I still can barely fathom the fact that I get to say the subject line for this blog post out loud and have it be true. I wrote a book. An honest-to-goodness book that has my name on it and will be in print and on bookstore shelves on September 15th of this year.
The backstory: I do a fair bit of TV reviewing for Paste (hence why that has its own section of this here website) and earlier this year, decided to take on Empire, the hot new show from director Lee Daniels and writer Danny Strong. The big hip-hop soap opera drama starring the deplorable yet talented Terrence Howard and the amazing Taraji P. Henson, as well as featuring new music overseen by Timbaland. For the most part, I dug the show, even as I wrestled with the politics of its treatment of a gay character and the often shaky writing that chose to emphasize the more Dynasty-like elements of the show. It held my attention by daring to be ridiculous and over-the-top and making sure that Henson had all the best lines and outfits.
A few weeks or so after the first season wrapped up, I got a curious email from a gent who worked for a fairly new publishing imprint in New York. He was putting together a quickie, strike while the commercial iron is hot, "unauthorized" book about the show to coincide with the start of the second season. In his research on the show, he stumbled across my reviews and decided that I was the man for this particular job.

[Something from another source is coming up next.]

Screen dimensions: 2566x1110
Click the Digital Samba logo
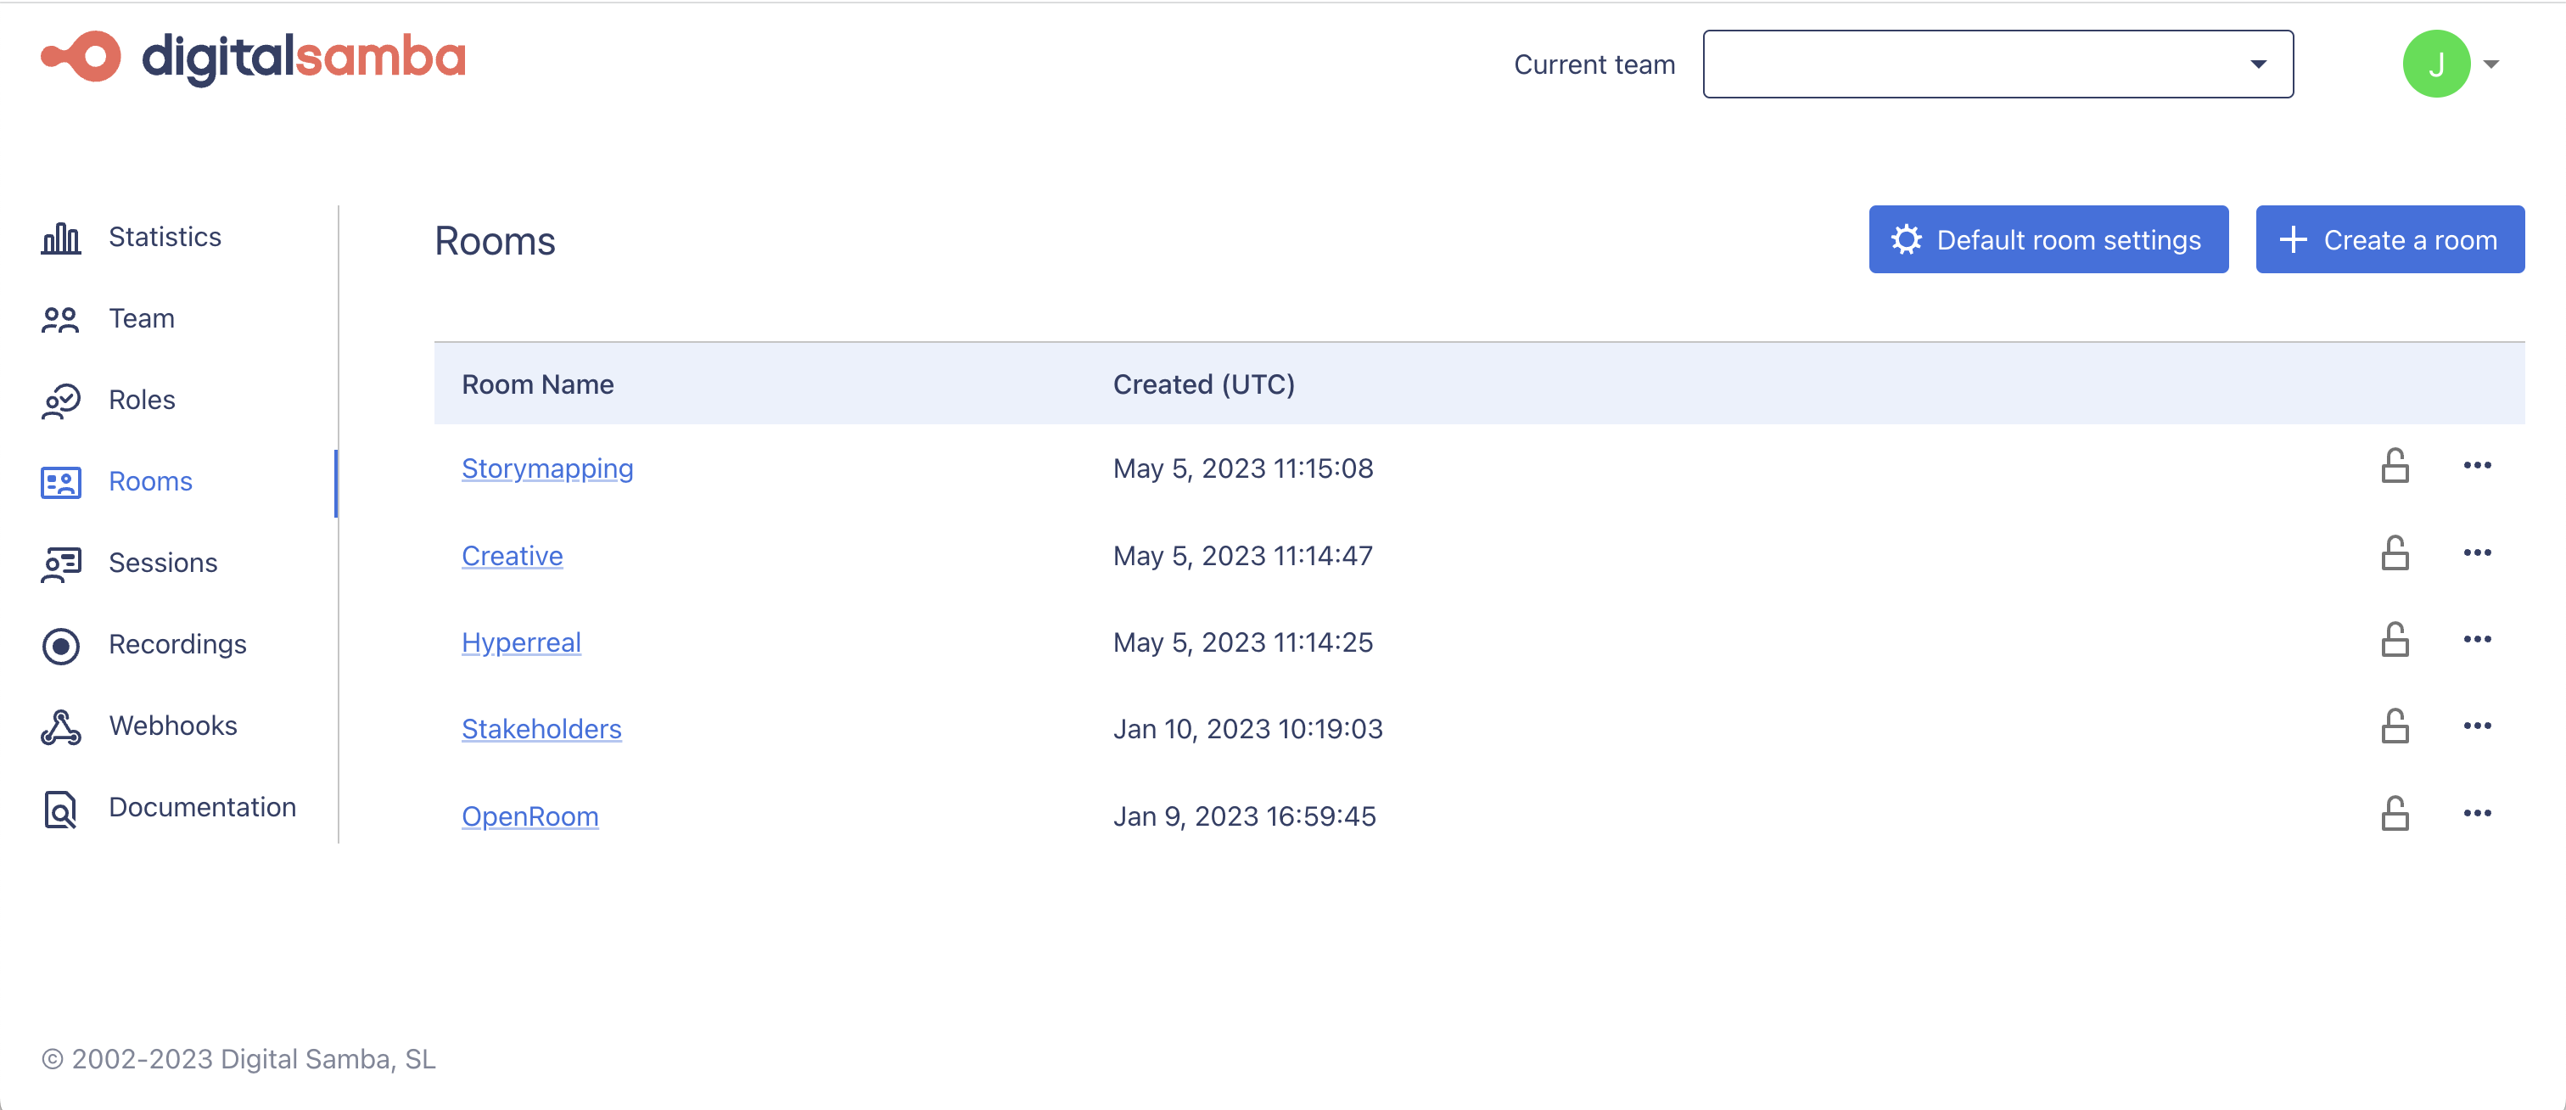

What followed was a long period of corporate finagling and foot dragging before I was let loose to write a manuscript that told the story of each episode of Empire, the backstory of the characters in it, and a bit of a discussion about the cultural impact of the show. All of it done and dusted in the span of about a month, with a little help of a long weekend in a room at the Sou'wester Lodge trying to ignore the sounds of the shitty folk band playing below me. Not the most ideal of circumstances, but I rose to the occasion and got it done. And I'm really proud of the results.

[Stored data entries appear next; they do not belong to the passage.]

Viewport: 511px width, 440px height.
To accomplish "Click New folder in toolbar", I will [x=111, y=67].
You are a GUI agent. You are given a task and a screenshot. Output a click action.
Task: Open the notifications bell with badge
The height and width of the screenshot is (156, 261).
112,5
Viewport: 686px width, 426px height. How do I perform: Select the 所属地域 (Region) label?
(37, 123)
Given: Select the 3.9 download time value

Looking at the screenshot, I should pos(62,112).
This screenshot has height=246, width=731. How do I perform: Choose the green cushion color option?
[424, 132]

Excited as I am about this, my expectations about this book are very low. As I wandered through the aisles of my neighborhood Dollar Tree, I stumbled across their book department, which featured a bunch of mass-market titles from former President Jimmy Carter and the late Harris Wittels. As I told my wife, what I can't forget is that there's a better than average chance that my book will end up right there on the shelves of a discount grocery. I'm completely OK with that. It was more about the doing it than the subject matter at hand. I'd do it all again in a heartbeat. (Seriously. Anyone need another mass-market paperback churned out with a tight deadline? Holla at your boy.)
Whether this sells 100 copies or 100,000 copies is the least of my concerns. I wrote a book.